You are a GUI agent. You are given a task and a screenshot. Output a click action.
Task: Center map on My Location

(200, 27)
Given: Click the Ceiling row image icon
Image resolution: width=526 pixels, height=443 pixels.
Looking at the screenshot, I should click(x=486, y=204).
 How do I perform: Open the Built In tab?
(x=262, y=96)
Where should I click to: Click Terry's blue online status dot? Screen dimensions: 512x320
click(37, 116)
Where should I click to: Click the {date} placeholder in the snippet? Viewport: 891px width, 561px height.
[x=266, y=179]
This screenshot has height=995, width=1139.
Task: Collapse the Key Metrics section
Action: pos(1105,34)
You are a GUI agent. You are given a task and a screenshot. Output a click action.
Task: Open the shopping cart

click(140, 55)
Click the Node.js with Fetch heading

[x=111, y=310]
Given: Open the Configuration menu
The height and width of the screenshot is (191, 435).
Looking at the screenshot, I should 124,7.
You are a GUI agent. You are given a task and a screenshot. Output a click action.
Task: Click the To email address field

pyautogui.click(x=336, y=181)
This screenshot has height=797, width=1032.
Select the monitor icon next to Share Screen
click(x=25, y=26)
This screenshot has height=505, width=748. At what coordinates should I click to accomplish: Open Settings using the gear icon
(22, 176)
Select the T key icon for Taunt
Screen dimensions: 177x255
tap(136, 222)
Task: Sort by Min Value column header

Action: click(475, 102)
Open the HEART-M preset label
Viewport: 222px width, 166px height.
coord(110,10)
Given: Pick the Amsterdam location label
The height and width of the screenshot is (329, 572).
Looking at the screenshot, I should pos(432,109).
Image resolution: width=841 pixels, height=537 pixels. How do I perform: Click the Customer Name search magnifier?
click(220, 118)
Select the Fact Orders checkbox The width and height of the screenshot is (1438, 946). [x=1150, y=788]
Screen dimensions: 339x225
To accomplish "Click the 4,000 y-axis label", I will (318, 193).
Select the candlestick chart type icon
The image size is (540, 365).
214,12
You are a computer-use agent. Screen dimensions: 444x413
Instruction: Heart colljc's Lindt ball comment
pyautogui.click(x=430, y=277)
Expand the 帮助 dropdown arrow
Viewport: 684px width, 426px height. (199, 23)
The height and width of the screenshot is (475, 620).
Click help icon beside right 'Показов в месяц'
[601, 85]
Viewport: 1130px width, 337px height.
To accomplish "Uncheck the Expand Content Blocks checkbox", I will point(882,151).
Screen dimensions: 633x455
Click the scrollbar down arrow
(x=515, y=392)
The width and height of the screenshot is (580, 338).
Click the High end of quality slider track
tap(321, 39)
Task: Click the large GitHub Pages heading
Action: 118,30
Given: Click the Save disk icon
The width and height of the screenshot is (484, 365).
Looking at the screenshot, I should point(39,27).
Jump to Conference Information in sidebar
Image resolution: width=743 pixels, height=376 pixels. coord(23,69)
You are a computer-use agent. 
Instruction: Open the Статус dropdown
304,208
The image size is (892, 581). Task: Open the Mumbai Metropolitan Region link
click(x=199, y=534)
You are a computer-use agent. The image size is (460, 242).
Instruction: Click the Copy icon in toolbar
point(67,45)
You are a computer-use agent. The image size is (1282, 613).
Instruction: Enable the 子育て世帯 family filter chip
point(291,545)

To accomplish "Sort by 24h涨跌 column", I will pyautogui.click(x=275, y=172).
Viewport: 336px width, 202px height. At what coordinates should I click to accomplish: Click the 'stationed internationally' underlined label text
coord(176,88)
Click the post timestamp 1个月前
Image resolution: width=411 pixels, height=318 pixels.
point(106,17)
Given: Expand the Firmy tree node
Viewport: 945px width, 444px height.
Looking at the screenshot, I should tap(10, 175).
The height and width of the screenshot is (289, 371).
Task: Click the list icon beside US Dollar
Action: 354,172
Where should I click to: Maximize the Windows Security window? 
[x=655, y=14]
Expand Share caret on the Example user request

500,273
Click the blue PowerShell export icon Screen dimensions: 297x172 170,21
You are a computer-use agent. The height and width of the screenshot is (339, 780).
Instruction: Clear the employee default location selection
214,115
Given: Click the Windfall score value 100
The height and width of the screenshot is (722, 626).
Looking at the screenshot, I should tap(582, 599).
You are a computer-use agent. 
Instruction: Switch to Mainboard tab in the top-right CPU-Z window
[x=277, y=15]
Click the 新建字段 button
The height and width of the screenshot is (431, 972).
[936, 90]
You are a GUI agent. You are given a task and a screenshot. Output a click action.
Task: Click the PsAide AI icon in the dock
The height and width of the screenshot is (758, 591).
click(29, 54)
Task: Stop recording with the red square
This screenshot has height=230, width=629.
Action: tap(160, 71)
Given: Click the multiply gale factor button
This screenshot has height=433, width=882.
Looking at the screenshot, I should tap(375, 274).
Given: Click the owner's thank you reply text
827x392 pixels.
——————
Problem to work on
Every entry above should come back exactly as written.

Result for this exercise
You are a GUI agent. You are given a task and a screenshot. Output a click action.
Task: Center map on My Location

(200, 27)
Given: Click the Ceiling row image icon
Image resolution: width=526 pixels, height=443 pixels.
Looking at the screenshot, I should click(x=486, y=204).
 How do I perform: Open the Built In tab?
(x=262, y=96)
Where should I click to: Click Terry's blue online status dot? Screen dimensions: 512x320
click(37, 116)
Where should I click to: Click the {date} placeholder in the snippet? Viewport: 891px width, 561px height.
[x=266, y=179]
This screenshot has height=995, width=1139.
Task: Collapse the Key Metrics section
Action: pos(1105,34)
You are a GUI agent. You are given a task and a screenshot. Output a click action.
Task: Open the shopping cart

click(140, 55)
Click the Node.js with Fetch heading

[x=111, y=310]
Given: Open the Configuration menu
The height and width of the screenshot is (191, 435).
Looking at the screenshot, I should 124,7.
You are a GUI agent. You are given a task and a screenshot. Output a click action.
Task: Click the To email address field

pyautogui.click(x=336, y=181)
This screenshot has height=797, width=1032.
Select the monitor icon next to Share Screen
click(x=25, y=26)
This screenshot has height=505, width=748. At what coordinates should I click to accomplish: Open Settings using the gear icon
(22, 176)
Select the T key icon for Taunt
Screen dimensions: 177x255
tap(136, 222)
Task: Sort by Min Value column header

Action: click(475, 102)
Open the HEART-M preset label
Viewport: 222px width, 166px height.
coord(110,10)
Given: Pick the Amsterdam location label
The height and width of the screenshot is (329, 572).
Looking at the screenshot, I should pos(432,109).
Image resolution: width=841 pixels, height=537 pixels. How do I perform: Click the Customer Name search magnifier?
click(220, 118)
Select the Fact Orders checkbox The width and height of the screenshot is (1438, 946). [x=1150, y=788]
Screen dimensions: 339x225
To accomplish "Click the 4,000 y-axis label", I will (318, 193).
Select the candlestick chart type icon
The image size is (540, 365).
214,12
You are a computer-use agent. Screen dimensions: 444x413
Instruction: Heart colljc's Lindt ball comment
pyautogui.click(x=430, y=277)
Expand the 帮助 dropdown arrow
Viewport: 684px width, 426px height. (199, 23)
The height and width of the screenshot is (475, 620).
Click help icon beside right 'Показов в месяц'
[601, 85]
Viewport: 1130px width, 337px height.
To accomplish "Uncheck the Expand Content Blocks checkbox", I will point(882,151).
Screen dimensions: 633x455
Click the scrollbar down arrow
(x=515, y=392)
The width and height of the screenshot is (580, 338).
Click the High end of quality slider track
tap(321, 39)
Task: Click the large GitHub Pages heading
Action: 118,30
Given: Click the Save disk icon
The width and height of the screenshot is (484, 365).
Looking at the screenshot, I should point(39,27).
Jump to Conference Information in sidebar
Image resolution: width=743 pixels, height=376 pixels. coord(23,69)
You are a computer-use agent. 
Instruction: Open the Статус dropdown
304,208
The image size is (892, 581). Task: Open the Mumbai Metropolitan Region link
click(x=199, y=534)
You are a computer-use agent. The image size is (460, 242).
Instruction: Click the Copy icon in toolbar
point(67,45)
You are a computer-use agent. The image size is (1282, 613).
Instruction: Enable the 子育て世帯 family filter chip
point(291,545)

To accomplish "Sort by 24h涨跌 column", I will pyautogui.click(x=275, y=172).
Viewport: 336px width, 202px height. At what coordinates should I click to accomplish: Click the 'stationed internationally' underlined label text
coord(176,88)
Click the post timestamp 1个月前
Image resolution: width=411 pixels, height=318 pixels.
point(106,17)
Given: Expand the Firmy tree node
Viewport: 945px width, 444px height.
Looking at the screenshot, I should tap(10, 175).
The height and width of the screenshot is (289, 371).
Task: Click the list icon beside US Dollar
Action: 354,172
Where should I click to: Maximize the Windows Security window? 
[x=655, y=14]
Expand Share caret on the Example user request

500,273
Click the blue PowerShell export icon Screen dimensions: 297x172 170,21
You are a computer-use agent. The height and width of the screenshot is (339, 780).
Instruction: Clear the employee default location selection
214,115
Given: Click the Windfall score value 100
The height and width of the screenshot is (722, 626).
Looking at the screenshot, I should tap(582, 599).
You are a computer-use agent. 
Instruction: Switch to Mainboard tab in the top-right CPU-Z window
[x=277, y=15]
Click the 新建字段 button
The height and width of the screenshot is (431, 972).
[936, 90]
You are a GUI agent. You are given a task and a screenshot. Output a click action.
Task: Click the PsAide AI icon in the dock
The height and width of the screenshot is (758, 591).
click(29, 54)
Task: Stop recording with the red square
This screenshot has height=230, width=629.
Action: tap(160, 71)
Given: Click the multiply gale factor button
This screenshot has height=433, width=882.
Looking at the screenshot, I should tap(375, 274).
Given: Click the owner's thank you reply text
827x392 pixels.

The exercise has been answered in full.